SANS Internet Storm Center Stormcast Covers Redtail Malware, FreeBSD DHClient Vulnerability, and Linux Copy Fail Flaw

The May 1, 2026, SANS Internet Storm Center Stormcast covered three key cybersecurity threats. First, the Redtail malware, typically known for SSH-based cryptocoin miner installations via brute-force attacks, was found exploiting older web application vulnerabilities, including PHP unit flaws, PHP directory traversal, and remote code execution in PHP-CGI on Windows. These attacks target less-monitored systems, increasing malware persistence, and often indicate broader compromise beyond just cryptominers. Second, a critical remote code execution vulnerability in FreeBSD's DHClient was highlighted, allowing command injection via unescaped boot file names in DHCP lease files, exploitable on the same subnet and particularly risky for FreeBSD-based firewalls and routers.
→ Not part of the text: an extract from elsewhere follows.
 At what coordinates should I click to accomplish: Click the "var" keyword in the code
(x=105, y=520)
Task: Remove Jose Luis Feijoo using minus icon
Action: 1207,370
Third, the "Copy Fail" privilege escalation flaw in Linux kernels was discussed, affecting all recent distributions due to a crypto primitive issue that enables reliable exploitation, though patches were pending as of the broadcast. Additionally, a research paper by Brian Nice examined AI model supply chain risks, focusing on malicious code in Python-based pickle files used for model serialization, which can execute arbitrary commands during deserialization, with static scanning tools showing inconsistent detection rates.